Como que no es cosa menor, de la cual nadie se deba interesar. Es cierto que la vida interior de las personas, es asunto privado, pero hay personas cuyas vidas no pueden ser tan privadas y que, por el contrario, deben estar -y de hecho están- bajo la mirada escrutadora de los ciudadanos en general.
Las personas que el teclado hoy invoca, no son personas físicas, sino morales; verdaderas instituciones de interés público, que hace tiempo abandonaron para siempre la penuria económica, de modo que ya sin sobresaltos de lacerante pobreza, pudiesen seguir ofreciendo al país el servicio de organizar a la ciudadanía para la participación política y el acceso al poder. Por ello, ya forman parte de las entidades públicas cuya vida material es sostenida con recursos públicos, de pe a pa.
En su seno de cada partido político se encuentran precisamente, los hombres y mujeres que ocupan hoy, y que ocuparán mañana, la infinita mayoría de los puestos de servicio público, desde los más encumbrados hasta los más humildes. Vienen -aunque de pronto no se vean- junto con los candidatos que se votan en cada elección. Allí están los hombres y mujeres que deberán asumir las empresas más decididas y eficaces para hacer que la economía funcione de modo excelente; que la educación se vuelva claramente prometedora y productiva; que la seguridad y la tranquilidad públicas, sean auténtica garantía para el desarrollo personal y colectivo; etc.
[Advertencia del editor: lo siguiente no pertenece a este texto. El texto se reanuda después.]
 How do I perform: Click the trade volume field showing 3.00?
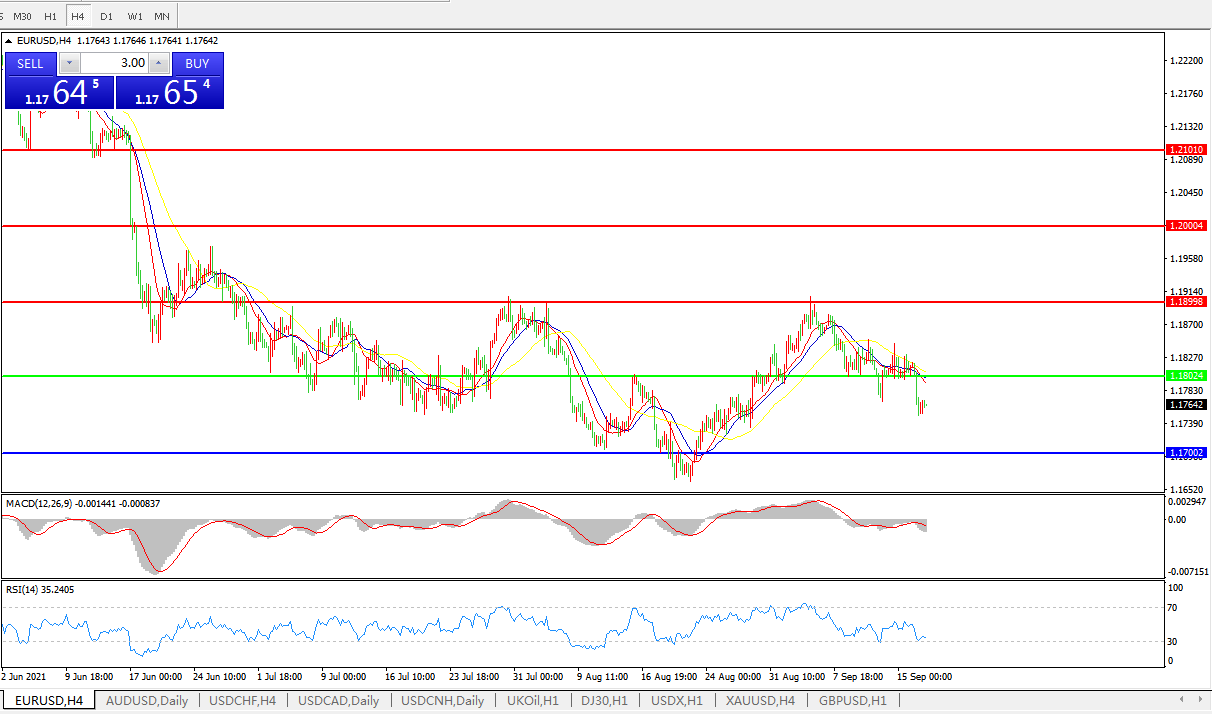(x=113, y=63)
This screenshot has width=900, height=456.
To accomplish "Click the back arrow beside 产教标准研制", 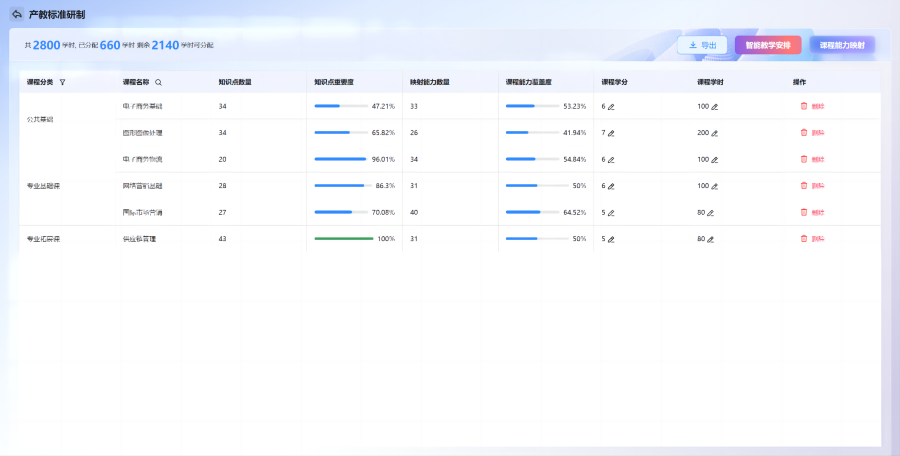I will click(16, 15).
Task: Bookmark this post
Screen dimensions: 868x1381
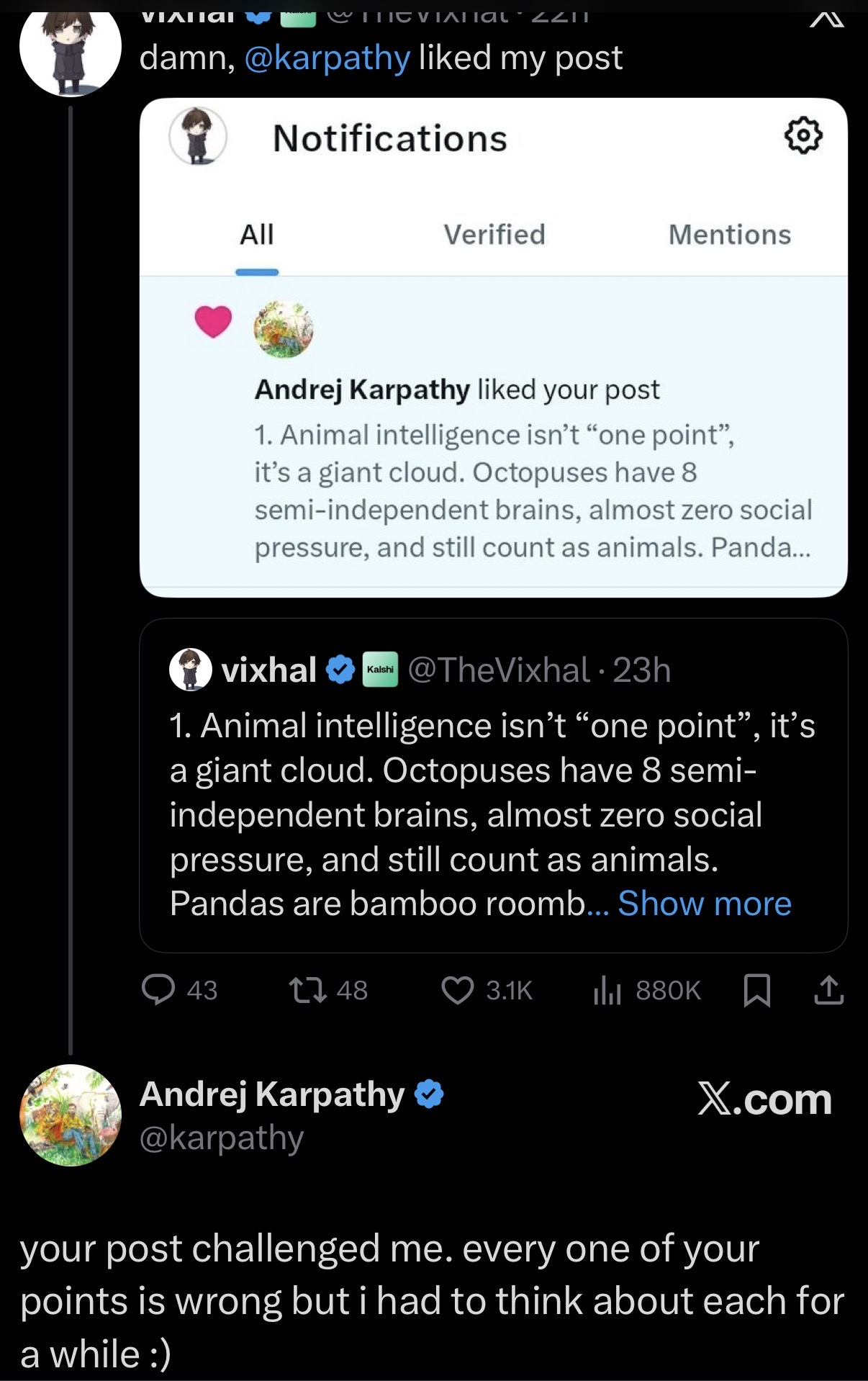Action: pos(756,990)
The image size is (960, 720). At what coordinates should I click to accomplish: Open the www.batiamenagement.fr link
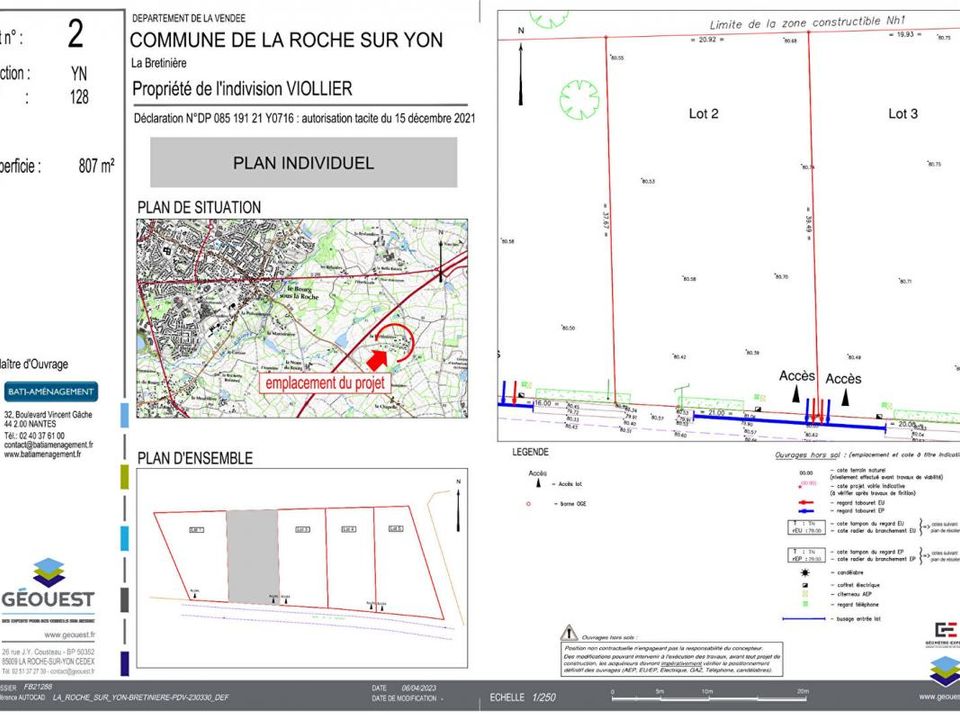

Por eso, la sociedad justamente esperanzada debía encontrar que en el seno de los partidos políticos participantes de las contiendas electorales, estén los hombres y mujeres más decididos; los más dispuestos a enfrentar desafíos, sin importar que fuesen tremendos e inesperados; los que sólo se dobleguen ante el derecho y la razón; los que pongan siempre por delante el interés de la comunidad, el de la Nación.
Hombres y mujeres de tal talante serán siempre garantía de honradez y de buenos resultados. No asumirán jamás el servicio público como refugio que los salve del inmisericorde mundo de la competencia, en el cual sólo el trabajo efectivo tiene la virtud de asegurar el pan de cada día.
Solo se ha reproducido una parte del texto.